(TASK TO COMPLETE): The answer is an exact copy of the lines from the one with "Image resolution: width=1084" to the end of the listing below, pictures left out.

(RECORDS TO USE begins)

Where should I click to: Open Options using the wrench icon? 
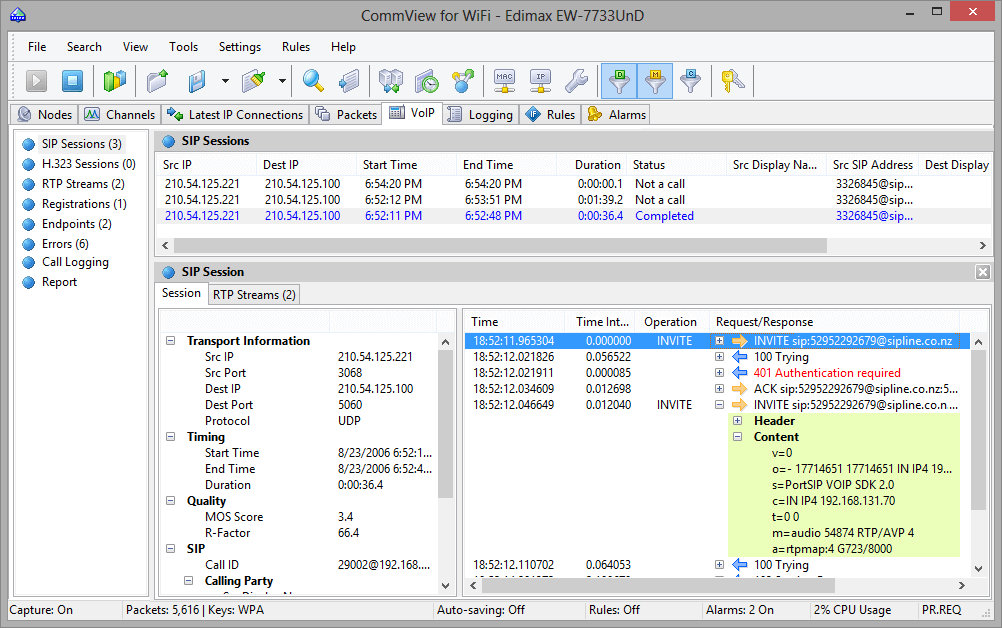(577, 80)
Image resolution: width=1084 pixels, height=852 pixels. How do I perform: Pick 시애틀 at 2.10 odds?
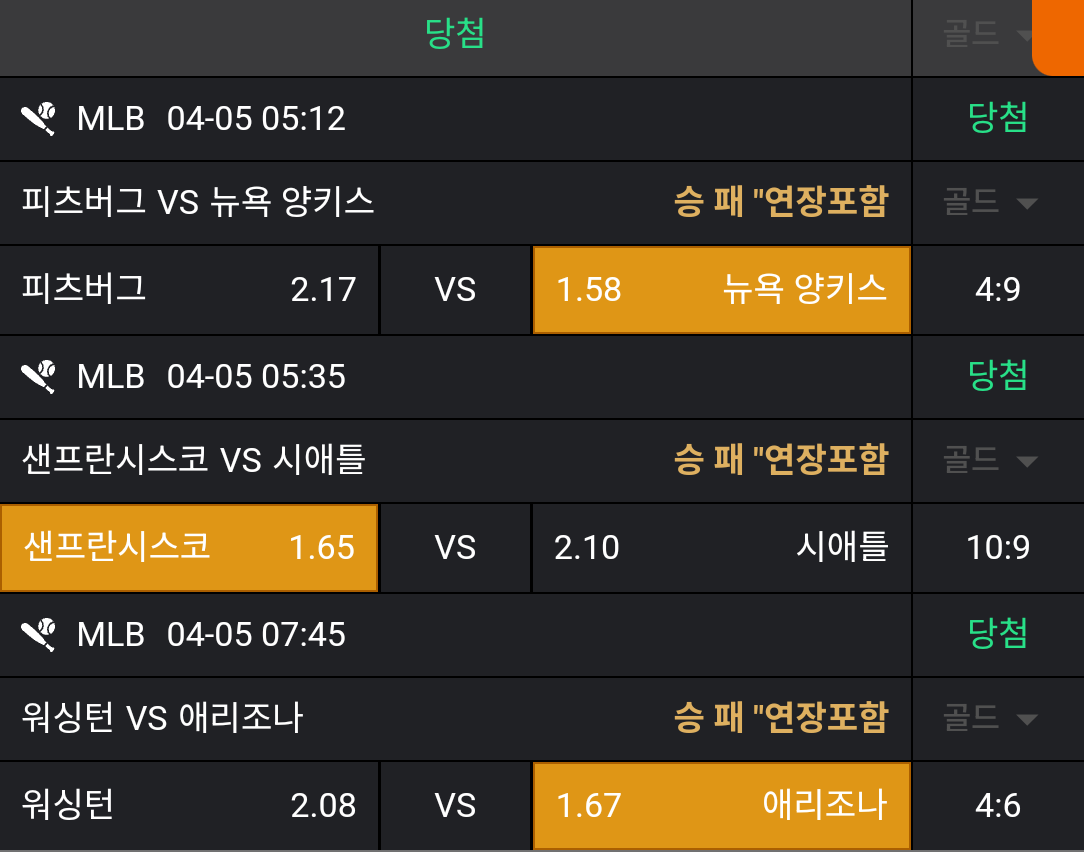tap(721, 548)

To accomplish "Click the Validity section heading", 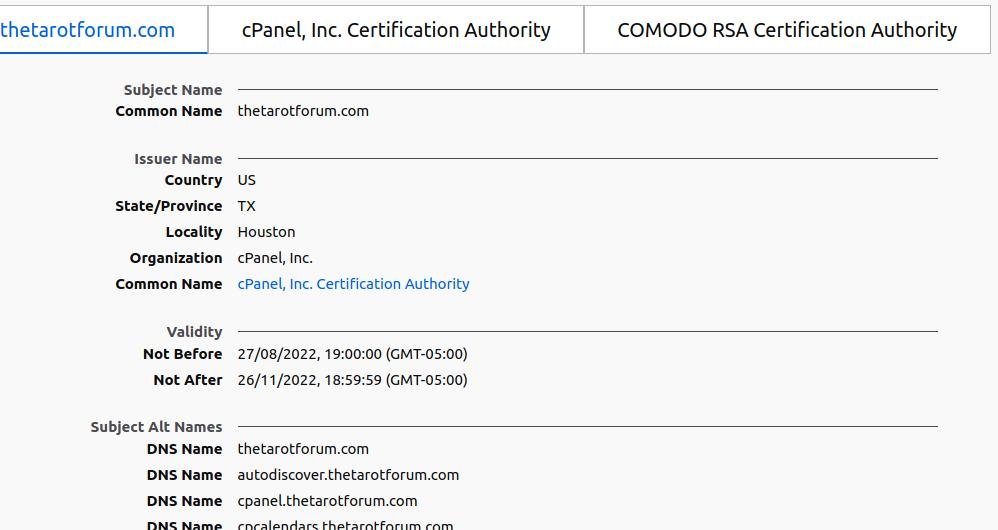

(RECORDS TO USE ends)

(TASK SOLUTION):
Image resolution: width=1084 pixels, height=852 pixels. How do I perform: Pick 시애틀 at 2.10 odds?
tap(721, 548)

To accomplish "Click the Validity section heading", 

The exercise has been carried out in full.